What is the Hadoop Ecosystem?

Hadoop is an on-premise cluster framework built on Google's original MapReduce concept (2004 paper). Its philosophy: everything is a file, and many apps share their internal state.

Hadoop Ecosystem Components

HDFS (Hadoop Distributed File System)

Amazon S3

HDFS is the storage backbone of Hadoop and acts as the data lake. It is not POSIX-compliant and uses large block sizes (default: 64MB).

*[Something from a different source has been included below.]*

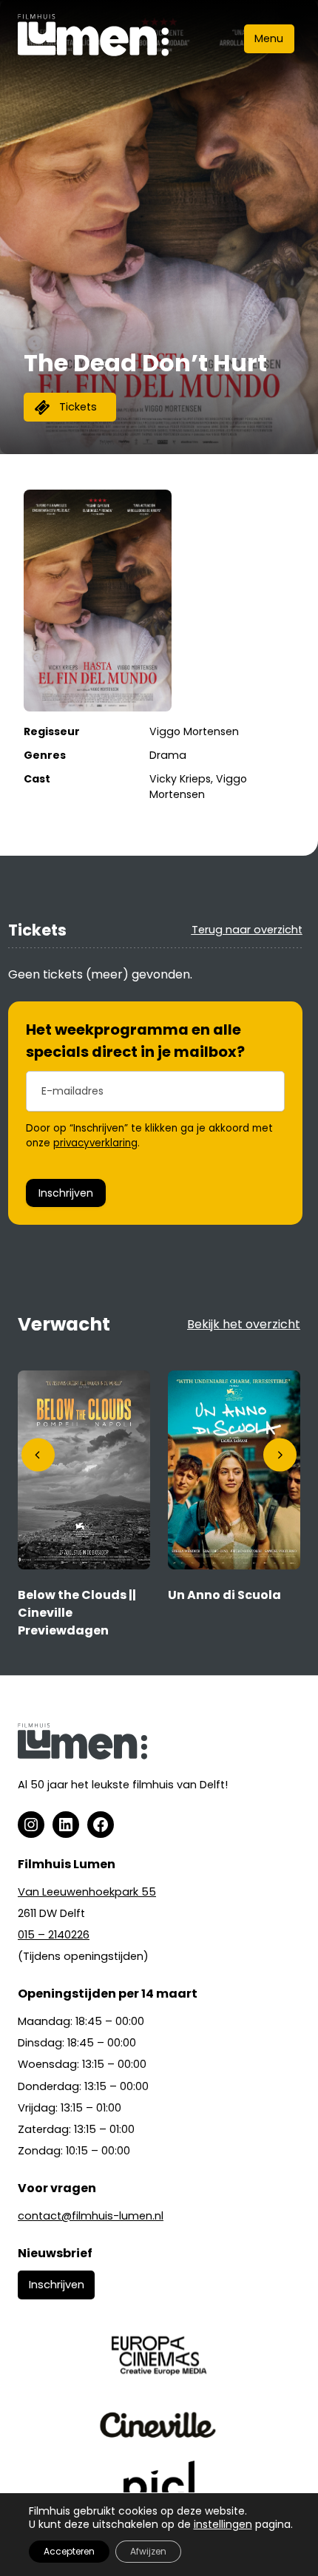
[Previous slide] (38, 1455)
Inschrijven (65, 1193)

Hadoop workloads can be lifted to the cloud by persisting data in GCS (Google Cloud Storage). This allows querying from BigQuery using federated queries (EXTERNAL_QUERY).

HDFS Limitations in Cloud:

hdfs:// can be replaced with gs:// in cloud-native environments.

Note: Cloud Storage doesn't support directories in the same way HDFS does (no real directory hierarchy).

Common Commands:

$ hadoop fs -lsr /
# hadoop-fuse-dfs dfs://hadoop-hdfs /mnt
$ ls /mnt/
# mount -t nfs -o vers=3,proto=tcp,nolock host:/ /mnt
$ ls /mnt/
    

MapReduce

MapReduce is a batch-oriented processing framework designed for large-scale data. It brings computation to the data and follows a highly parallelizable model.

Logical Phases of MapReduce

1. Map

Processes data by filtering, projecting, and transforming.

2. Shuffle

Groups values by keys across partitions, typically sorted.

3. Reduce

Aggregates all values for a single key.

All keys and values must be serializable for network transmission.